【11月17日 AFP】国際原子力機関(International Atomic Energy AgencyIAEA)は16日、イランの核問題に関する報告書をまとめた。報告書の中で、IAEAはイラン政府に対し、テヘラン(Tehran)南方のコム(Qom)近郊で新たに発覚した核施設の目的についてさらなる情報提供を要求しているほか、ほかにも公表していない施設が存在する可能性があると指摘した。一方、イランは、この核施設を2011年から稼働させる計画であることを明らかにした。

 IAEAは、前月コムの核施設を査察して以来初となる公式報告書の中で、「イラン政府は当該施設の目的や計画・建設過程に関し、さらに明確に説明する必要がある」と指摘。
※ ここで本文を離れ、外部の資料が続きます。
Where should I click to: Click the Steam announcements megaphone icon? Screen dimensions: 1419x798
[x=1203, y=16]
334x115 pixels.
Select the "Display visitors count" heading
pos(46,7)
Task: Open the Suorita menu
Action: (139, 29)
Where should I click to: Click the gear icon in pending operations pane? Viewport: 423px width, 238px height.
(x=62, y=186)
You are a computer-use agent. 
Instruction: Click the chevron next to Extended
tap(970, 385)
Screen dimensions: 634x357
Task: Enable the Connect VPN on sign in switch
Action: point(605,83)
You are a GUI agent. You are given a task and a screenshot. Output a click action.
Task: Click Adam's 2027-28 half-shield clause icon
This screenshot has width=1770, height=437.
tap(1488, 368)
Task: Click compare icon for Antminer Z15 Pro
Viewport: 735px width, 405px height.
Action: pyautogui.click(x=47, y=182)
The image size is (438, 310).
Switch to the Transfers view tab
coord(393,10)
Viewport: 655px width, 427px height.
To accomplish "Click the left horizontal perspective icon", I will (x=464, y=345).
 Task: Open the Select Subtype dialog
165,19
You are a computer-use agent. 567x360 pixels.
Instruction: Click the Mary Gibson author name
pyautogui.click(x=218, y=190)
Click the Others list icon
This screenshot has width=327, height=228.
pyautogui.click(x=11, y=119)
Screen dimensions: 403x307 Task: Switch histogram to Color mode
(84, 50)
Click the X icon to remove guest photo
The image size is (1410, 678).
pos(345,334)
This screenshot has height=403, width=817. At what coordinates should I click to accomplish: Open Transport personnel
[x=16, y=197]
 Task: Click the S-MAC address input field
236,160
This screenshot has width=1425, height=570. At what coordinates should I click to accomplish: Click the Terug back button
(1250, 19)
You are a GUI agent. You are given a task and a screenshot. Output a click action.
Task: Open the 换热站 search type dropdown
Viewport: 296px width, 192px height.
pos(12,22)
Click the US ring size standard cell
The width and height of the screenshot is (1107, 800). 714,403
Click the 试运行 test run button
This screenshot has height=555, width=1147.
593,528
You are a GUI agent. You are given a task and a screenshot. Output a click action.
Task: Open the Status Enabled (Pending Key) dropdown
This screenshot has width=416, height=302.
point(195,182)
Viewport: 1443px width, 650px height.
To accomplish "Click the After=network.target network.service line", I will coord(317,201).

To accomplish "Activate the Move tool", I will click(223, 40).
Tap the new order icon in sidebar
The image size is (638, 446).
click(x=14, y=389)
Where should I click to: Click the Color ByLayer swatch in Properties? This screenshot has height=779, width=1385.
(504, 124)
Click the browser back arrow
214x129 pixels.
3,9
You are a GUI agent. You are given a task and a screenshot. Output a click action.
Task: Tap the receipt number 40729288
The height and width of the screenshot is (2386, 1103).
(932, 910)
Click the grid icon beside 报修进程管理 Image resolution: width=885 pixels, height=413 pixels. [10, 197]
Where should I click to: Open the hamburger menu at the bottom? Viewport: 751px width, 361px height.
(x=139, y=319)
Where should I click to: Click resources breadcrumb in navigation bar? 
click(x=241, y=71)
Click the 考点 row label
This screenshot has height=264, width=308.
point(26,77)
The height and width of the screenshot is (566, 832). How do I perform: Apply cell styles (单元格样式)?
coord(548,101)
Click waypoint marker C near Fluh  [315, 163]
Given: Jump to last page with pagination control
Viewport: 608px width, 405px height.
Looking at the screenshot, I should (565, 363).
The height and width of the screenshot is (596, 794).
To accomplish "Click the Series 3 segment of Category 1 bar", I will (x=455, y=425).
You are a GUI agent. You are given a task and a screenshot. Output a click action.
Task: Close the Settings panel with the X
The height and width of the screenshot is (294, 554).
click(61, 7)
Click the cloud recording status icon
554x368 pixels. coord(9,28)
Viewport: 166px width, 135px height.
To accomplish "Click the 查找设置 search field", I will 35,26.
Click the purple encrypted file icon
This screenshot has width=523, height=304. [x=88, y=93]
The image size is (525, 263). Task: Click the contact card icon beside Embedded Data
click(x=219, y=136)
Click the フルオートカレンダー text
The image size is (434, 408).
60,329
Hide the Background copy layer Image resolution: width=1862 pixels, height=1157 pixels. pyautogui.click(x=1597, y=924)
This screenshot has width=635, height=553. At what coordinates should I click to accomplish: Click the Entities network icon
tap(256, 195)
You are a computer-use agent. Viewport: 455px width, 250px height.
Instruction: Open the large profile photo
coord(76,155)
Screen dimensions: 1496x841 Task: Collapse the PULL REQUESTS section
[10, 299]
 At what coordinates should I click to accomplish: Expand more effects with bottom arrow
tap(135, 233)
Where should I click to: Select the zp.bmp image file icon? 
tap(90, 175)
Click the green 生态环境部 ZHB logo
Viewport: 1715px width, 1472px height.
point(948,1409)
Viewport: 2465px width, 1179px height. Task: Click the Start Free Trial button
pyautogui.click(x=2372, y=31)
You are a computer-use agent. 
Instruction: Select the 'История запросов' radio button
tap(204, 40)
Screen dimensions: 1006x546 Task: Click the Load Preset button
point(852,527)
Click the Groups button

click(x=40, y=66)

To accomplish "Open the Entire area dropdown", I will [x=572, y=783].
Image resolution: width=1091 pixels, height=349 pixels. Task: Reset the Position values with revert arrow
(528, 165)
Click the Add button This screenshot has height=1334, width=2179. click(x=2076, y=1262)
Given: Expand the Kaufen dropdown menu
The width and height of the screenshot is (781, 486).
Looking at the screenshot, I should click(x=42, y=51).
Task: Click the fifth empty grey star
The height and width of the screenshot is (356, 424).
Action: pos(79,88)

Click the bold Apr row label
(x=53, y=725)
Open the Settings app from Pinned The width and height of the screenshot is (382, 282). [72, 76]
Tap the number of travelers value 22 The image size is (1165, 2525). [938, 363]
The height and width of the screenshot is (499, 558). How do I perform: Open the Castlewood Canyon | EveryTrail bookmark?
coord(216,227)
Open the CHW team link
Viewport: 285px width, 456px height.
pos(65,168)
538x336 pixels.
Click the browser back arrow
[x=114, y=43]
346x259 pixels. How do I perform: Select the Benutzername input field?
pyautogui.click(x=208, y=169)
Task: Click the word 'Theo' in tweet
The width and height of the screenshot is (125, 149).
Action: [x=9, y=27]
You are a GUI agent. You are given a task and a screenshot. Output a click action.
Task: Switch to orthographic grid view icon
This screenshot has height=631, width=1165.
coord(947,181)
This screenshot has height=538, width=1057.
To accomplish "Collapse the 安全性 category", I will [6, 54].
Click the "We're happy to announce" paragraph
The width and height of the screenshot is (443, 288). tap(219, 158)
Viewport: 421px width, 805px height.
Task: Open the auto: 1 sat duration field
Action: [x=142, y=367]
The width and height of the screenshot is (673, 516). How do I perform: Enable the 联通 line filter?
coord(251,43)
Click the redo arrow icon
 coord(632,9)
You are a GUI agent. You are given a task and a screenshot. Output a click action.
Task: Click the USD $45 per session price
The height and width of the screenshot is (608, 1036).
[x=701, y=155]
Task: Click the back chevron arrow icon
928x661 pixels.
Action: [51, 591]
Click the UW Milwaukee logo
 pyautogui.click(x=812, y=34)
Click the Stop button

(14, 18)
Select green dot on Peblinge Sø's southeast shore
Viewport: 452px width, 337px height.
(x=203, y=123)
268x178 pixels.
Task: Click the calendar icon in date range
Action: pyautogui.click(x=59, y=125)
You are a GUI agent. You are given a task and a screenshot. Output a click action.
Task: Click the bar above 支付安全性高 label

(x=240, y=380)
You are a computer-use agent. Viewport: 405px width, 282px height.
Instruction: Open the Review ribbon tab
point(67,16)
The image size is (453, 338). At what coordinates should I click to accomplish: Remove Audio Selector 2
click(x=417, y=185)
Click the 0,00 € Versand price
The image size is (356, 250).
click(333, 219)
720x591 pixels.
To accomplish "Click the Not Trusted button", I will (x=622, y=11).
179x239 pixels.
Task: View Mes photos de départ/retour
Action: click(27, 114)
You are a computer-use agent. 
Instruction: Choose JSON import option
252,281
また、イラン政府による情報開示が遅れていることは、「信頼醸成に寄与しない」としている。

 IAEAは、02年と04年にコムの核施設で何らかの建設作業が行われ、06年にそれが再開されたことを示す衛星写真を入手していることを明らかにした。

 イランは、施設がナタンツ(Natanz)の核施設が攻撃を受けたなどの場合の予備施設として計画されたもので、建設は07年の下半期に始まったとしている。だがIAEAは、もしこれが事実だとしても、「09年9月までIAEAへの申告は行われなかったことは、IAEA加盟国としての義務と矛盾している」と指摘している。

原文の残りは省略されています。